Objective | Reproduce the following records line for line, with no changes.

Input material |
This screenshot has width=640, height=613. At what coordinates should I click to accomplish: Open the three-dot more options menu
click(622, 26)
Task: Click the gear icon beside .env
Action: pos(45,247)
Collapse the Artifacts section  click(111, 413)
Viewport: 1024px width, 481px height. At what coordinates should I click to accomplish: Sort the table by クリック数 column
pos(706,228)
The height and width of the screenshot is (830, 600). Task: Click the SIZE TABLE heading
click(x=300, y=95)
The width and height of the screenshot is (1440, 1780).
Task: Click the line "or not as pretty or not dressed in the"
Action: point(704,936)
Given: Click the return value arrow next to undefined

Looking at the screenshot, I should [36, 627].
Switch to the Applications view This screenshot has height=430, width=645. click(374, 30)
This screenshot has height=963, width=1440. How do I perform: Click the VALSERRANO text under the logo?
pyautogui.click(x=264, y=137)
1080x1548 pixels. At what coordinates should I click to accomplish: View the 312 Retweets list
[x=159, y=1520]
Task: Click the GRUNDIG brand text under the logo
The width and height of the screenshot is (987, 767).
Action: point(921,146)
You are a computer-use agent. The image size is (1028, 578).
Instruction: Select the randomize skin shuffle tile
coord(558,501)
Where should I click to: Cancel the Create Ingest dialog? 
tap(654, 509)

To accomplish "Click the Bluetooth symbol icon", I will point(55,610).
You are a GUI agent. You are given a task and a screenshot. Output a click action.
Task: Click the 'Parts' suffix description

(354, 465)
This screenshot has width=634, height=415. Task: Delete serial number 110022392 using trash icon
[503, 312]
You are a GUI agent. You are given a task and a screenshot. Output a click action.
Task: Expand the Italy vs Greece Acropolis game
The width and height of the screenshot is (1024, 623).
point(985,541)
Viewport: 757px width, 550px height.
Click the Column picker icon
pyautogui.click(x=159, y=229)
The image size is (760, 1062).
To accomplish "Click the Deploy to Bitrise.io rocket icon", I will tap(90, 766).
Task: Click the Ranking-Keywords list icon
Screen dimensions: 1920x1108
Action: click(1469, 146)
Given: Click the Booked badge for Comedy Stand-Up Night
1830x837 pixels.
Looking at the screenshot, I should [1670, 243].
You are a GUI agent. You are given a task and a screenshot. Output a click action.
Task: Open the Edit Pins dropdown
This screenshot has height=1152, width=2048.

Answer to this task |
This screenshot has width=640, height=613. At what coordinates should I click to accomplish: Open the three-dot more options menu
click(622, 26)
Task: Click the gear icon beside .env
Action: pos(45,247)
Collapse the Artifacts section  click(111, 413)
Viewport: 1024px width, 481px height. At what coordinates should I click to accomplish: Sort the table by クリック数 column
pos(706,228)
The height and width of the screenshot is (830, 600). Task: Click the SIZE TABLE heading
click(x=300, y=95)
The width and height of the screenshot is (1440, 1780).
Task: Click the line "or not as pretty or not dressed in the"
Action: point(704,936)
Given: Click the return value arrow next to undefined

Looking at the screenshot, I should [36, 627].
Switch to the Applications view This screenshot has height=430, width=645. click(374, 30)
This screenshot has height=963, width=1440. How do I perform: Click the VALSERRANO text under the logo?
pyautogui.click(x=264, y=137)
1080x1548 pixels. At what coordinates should I click to accomplish: View the 312 Retweets list
[x=159, y=1520]
Task: Click the GRUNDIG brand text under the logo
The width and height of the screenshot is (987, 767).
Action: point(921,146)
You are a computer-use agent. The image size is (1028, 578).
Instruction: Select the randomize skin shuffle tile
coord(558,501)
Where should I click to: Cancel the Create Ingest dialog? 
tap(654, 509)

To accomplish "Click the Bluetooth symbol icon", I will point(55,610).
You are a GUI agent. You are given a task and a screenshot. Output a click action.
Task: Click the 'Parts' suffix description

(354, 465)
This screenshot has width=634, height=415. Task: Delete serial number 110022392 using trash icon
[503, 312]
You are a GUI agent. You are given a task and a screenshot. Output a click action.
Task: Expand the Italy vs Greece Acropolis game
The width and height of the screenshot is (1024, 623).
point(985,541)
Viewport: 757px width, 550px height.
Click the Column picker icon
pyautogui.click(x=159, y=229)
The image size is (760, 1062).
To accomplish "Click the Deploy to Bitrise.io rocket icon", I will tap(90, 766).
Task: Click the Ranking-Keywords list icon
Screen dimensions: 1920x1108
Action: click(1469, 146)
Given: Click the Booked badge for Comedy Stand-Up Night
1830x837 pixels.
Looking at the screenshot, I should [1670, 243].
You are a GUI agent. You are given a task and a screenshot. Output a click action.
Task: Open the Edit Pins dropdown
This screenshot has height=1152, width=2048.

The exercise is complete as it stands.